#### Work instructions:
From the records below, copy out exactly the lines from the one containing "The height and width of the screenshot is (1568, 782)." to the one containing "Go up one folder level", both included. Add nothing else.

#### Given records:
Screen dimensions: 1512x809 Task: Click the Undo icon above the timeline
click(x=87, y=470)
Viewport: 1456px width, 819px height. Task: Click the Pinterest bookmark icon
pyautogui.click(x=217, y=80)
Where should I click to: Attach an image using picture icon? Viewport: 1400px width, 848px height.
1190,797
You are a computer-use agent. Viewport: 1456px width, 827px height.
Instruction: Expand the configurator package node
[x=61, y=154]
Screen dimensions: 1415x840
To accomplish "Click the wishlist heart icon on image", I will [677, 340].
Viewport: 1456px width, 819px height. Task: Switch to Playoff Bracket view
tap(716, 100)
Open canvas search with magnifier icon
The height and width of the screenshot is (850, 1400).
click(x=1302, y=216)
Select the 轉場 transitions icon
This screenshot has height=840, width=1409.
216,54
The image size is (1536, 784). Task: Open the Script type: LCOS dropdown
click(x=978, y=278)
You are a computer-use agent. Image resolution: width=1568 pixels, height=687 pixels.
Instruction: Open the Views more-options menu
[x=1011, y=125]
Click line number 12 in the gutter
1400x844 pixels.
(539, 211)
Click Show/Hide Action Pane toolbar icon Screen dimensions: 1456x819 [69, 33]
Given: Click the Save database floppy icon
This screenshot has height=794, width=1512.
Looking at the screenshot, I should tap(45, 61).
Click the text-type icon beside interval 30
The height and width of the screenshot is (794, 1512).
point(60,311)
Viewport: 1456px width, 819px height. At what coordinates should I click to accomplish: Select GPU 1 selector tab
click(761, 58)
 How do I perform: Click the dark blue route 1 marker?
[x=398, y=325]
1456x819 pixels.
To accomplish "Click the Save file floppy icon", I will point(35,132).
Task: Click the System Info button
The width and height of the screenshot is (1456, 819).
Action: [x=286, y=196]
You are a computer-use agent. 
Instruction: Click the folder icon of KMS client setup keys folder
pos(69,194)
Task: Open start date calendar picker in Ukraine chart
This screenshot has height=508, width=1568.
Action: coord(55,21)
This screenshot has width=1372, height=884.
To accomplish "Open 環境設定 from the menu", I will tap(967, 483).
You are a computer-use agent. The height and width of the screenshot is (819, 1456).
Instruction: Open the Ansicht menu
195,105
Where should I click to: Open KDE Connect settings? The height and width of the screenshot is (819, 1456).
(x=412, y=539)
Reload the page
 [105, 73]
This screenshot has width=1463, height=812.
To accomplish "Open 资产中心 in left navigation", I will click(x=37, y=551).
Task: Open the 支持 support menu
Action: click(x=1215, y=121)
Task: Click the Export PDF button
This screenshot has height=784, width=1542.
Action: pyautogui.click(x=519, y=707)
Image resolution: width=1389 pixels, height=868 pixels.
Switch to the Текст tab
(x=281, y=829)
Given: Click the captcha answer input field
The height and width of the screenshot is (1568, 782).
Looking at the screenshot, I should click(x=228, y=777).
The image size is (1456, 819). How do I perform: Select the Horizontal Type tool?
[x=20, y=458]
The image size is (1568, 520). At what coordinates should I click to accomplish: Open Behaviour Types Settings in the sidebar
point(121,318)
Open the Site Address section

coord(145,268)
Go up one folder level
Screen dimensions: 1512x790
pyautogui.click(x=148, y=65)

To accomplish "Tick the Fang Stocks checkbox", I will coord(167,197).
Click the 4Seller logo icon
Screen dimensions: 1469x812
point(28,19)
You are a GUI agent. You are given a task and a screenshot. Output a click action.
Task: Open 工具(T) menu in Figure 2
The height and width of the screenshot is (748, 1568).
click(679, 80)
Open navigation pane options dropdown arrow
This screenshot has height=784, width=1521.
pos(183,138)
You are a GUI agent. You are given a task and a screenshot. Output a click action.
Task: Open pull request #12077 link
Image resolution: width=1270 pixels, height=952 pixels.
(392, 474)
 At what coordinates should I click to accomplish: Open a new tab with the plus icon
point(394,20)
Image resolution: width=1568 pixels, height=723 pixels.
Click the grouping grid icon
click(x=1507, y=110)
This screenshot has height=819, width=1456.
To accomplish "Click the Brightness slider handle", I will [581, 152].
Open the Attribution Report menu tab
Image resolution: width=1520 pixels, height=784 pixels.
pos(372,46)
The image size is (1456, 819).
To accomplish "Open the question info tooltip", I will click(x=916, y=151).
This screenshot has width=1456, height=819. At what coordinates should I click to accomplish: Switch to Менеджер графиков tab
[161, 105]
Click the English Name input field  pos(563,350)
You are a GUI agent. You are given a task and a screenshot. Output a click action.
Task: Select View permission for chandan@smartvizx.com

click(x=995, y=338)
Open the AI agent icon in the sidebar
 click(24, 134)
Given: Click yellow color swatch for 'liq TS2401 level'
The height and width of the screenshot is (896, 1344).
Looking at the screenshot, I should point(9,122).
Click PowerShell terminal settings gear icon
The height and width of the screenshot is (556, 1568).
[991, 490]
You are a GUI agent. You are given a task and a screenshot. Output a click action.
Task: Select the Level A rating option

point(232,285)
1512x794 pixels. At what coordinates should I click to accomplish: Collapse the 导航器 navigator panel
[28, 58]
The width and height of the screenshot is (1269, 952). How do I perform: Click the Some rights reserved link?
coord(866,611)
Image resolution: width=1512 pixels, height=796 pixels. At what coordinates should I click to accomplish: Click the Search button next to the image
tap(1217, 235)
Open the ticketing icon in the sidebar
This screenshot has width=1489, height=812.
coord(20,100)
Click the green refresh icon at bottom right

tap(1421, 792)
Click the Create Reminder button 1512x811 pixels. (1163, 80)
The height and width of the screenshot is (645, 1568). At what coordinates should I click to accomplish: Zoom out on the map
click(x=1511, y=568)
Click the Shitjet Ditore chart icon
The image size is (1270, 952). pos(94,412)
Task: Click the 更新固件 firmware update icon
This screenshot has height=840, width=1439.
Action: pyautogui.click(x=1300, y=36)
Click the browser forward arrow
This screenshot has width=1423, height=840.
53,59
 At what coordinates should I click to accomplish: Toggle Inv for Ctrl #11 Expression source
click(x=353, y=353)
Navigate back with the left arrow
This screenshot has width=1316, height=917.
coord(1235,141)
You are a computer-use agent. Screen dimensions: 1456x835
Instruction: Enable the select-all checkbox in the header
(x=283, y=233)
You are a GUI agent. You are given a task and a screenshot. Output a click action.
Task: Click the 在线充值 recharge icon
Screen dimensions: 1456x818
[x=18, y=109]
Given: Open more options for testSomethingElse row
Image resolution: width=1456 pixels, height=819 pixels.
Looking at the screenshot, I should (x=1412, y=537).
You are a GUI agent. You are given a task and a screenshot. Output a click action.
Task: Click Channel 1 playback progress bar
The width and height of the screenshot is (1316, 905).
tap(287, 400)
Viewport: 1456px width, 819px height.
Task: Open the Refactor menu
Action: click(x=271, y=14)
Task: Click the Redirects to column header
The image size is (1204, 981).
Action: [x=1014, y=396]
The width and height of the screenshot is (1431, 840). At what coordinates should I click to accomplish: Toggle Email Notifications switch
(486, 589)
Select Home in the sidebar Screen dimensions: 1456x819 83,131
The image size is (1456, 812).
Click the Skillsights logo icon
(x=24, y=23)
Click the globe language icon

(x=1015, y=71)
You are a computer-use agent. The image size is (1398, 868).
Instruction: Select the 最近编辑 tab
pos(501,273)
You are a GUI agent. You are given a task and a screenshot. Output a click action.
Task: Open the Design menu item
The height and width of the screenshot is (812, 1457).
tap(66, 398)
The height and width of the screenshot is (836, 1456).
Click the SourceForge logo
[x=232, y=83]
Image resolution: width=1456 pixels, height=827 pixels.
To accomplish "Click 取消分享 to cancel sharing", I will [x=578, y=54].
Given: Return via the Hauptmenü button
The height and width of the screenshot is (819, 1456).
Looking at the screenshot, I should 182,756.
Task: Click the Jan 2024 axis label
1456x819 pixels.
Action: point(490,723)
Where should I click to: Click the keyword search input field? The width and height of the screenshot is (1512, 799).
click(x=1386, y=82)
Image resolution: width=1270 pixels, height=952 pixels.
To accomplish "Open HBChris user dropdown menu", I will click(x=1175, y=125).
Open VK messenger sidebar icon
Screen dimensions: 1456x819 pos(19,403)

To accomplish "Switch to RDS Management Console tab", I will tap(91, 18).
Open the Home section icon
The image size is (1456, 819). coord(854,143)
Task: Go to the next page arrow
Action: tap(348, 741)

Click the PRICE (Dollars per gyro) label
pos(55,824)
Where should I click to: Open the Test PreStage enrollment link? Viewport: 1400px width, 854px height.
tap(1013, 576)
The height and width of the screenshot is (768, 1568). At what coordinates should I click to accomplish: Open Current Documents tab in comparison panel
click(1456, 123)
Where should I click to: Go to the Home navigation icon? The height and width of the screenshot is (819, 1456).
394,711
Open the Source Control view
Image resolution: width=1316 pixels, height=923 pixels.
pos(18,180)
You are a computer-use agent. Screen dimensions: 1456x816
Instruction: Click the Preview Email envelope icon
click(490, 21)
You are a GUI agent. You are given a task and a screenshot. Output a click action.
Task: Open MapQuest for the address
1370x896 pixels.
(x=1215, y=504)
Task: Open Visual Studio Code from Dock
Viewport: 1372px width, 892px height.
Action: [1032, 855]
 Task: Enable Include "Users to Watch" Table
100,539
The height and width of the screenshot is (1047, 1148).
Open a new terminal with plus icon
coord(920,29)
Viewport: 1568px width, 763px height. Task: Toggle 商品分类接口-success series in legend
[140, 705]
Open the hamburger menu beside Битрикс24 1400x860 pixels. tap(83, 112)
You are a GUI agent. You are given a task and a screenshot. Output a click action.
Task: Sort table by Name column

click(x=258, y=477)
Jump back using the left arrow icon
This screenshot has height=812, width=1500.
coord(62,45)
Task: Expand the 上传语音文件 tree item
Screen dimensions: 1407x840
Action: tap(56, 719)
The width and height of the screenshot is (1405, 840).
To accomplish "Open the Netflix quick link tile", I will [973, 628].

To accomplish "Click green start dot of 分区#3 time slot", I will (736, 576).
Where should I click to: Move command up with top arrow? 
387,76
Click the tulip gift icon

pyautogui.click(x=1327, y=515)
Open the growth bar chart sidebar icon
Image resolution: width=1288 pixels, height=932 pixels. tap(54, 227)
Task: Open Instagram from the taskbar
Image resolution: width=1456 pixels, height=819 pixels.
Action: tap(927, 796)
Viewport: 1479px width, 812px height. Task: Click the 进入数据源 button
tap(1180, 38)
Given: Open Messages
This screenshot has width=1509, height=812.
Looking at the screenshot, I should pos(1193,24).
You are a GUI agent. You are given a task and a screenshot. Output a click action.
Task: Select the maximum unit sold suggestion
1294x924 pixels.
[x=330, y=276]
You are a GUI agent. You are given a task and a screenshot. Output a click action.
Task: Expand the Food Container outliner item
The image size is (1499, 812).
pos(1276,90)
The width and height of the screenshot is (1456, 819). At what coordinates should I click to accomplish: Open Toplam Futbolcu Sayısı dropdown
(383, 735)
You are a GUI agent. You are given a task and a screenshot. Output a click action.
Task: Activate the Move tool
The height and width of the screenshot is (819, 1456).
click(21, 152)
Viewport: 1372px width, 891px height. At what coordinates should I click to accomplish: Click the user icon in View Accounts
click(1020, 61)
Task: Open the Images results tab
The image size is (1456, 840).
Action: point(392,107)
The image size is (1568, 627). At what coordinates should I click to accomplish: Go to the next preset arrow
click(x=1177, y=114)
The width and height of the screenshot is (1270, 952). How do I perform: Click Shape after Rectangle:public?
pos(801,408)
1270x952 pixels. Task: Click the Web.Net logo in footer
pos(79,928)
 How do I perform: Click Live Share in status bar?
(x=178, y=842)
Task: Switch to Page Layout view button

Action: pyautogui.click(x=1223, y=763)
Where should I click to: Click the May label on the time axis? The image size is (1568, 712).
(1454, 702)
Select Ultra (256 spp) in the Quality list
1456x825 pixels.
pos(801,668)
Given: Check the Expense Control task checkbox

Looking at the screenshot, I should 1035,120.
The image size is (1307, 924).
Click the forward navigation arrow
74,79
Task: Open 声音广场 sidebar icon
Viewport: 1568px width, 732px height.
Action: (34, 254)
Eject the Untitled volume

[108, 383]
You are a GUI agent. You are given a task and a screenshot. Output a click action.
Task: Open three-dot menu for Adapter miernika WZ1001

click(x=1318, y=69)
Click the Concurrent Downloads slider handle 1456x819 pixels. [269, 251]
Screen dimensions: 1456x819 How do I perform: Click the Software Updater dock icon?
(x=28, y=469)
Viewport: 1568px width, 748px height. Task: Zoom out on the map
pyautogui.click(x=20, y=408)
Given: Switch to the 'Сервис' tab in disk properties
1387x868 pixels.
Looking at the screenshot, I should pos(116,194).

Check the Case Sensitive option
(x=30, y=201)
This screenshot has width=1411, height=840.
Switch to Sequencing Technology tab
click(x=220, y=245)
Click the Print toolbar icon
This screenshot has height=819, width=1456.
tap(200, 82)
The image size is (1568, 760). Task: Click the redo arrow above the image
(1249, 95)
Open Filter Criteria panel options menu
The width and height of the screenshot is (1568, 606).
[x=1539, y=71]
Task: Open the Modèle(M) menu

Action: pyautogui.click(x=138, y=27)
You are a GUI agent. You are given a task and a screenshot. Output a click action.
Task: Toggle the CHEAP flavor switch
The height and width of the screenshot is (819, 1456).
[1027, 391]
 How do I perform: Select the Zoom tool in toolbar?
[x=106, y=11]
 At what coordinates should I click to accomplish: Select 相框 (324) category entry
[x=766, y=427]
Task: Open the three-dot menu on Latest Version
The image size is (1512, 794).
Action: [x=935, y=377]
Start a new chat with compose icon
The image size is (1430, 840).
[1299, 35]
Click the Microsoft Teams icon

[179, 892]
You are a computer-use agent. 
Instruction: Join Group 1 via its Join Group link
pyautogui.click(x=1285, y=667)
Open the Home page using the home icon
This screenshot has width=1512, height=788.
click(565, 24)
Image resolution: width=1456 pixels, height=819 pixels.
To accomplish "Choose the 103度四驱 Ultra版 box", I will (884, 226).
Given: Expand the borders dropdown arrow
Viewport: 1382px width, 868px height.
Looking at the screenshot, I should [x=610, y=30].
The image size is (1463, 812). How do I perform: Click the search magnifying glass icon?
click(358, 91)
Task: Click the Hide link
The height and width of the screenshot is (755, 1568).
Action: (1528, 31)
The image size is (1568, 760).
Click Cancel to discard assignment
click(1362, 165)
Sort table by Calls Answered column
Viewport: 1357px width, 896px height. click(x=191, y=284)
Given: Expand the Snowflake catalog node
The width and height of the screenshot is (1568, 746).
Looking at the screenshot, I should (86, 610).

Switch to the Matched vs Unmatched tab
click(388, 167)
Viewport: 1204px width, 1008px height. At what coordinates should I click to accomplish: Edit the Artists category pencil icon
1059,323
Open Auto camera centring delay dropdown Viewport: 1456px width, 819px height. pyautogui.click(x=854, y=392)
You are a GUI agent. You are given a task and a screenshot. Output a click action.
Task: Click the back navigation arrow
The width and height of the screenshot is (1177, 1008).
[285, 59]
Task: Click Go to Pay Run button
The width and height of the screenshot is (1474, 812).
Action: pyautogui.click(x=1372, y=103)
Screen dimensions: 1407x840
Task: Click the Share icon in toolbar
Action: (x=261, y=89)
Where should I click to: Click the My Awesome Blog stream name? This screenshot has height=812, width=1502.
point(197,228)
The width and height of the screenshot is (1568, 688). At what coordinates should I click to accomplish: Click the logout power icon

#### Written response:
The height and width of the screenshot is (1568, 782).
Looking at the screenshot, I should click(x=228, y=777).
The image size is (1456, 819). How do I perform: Select the Horizontal Type tool?
[x=20, y=458]
The image size is (1568, 520). At what coordinates should I click to accomplish: Open Behaviour Types Settings in the sidebar
point(121,318)
Open the Site Address section

coord(145,268)
Go up one folder level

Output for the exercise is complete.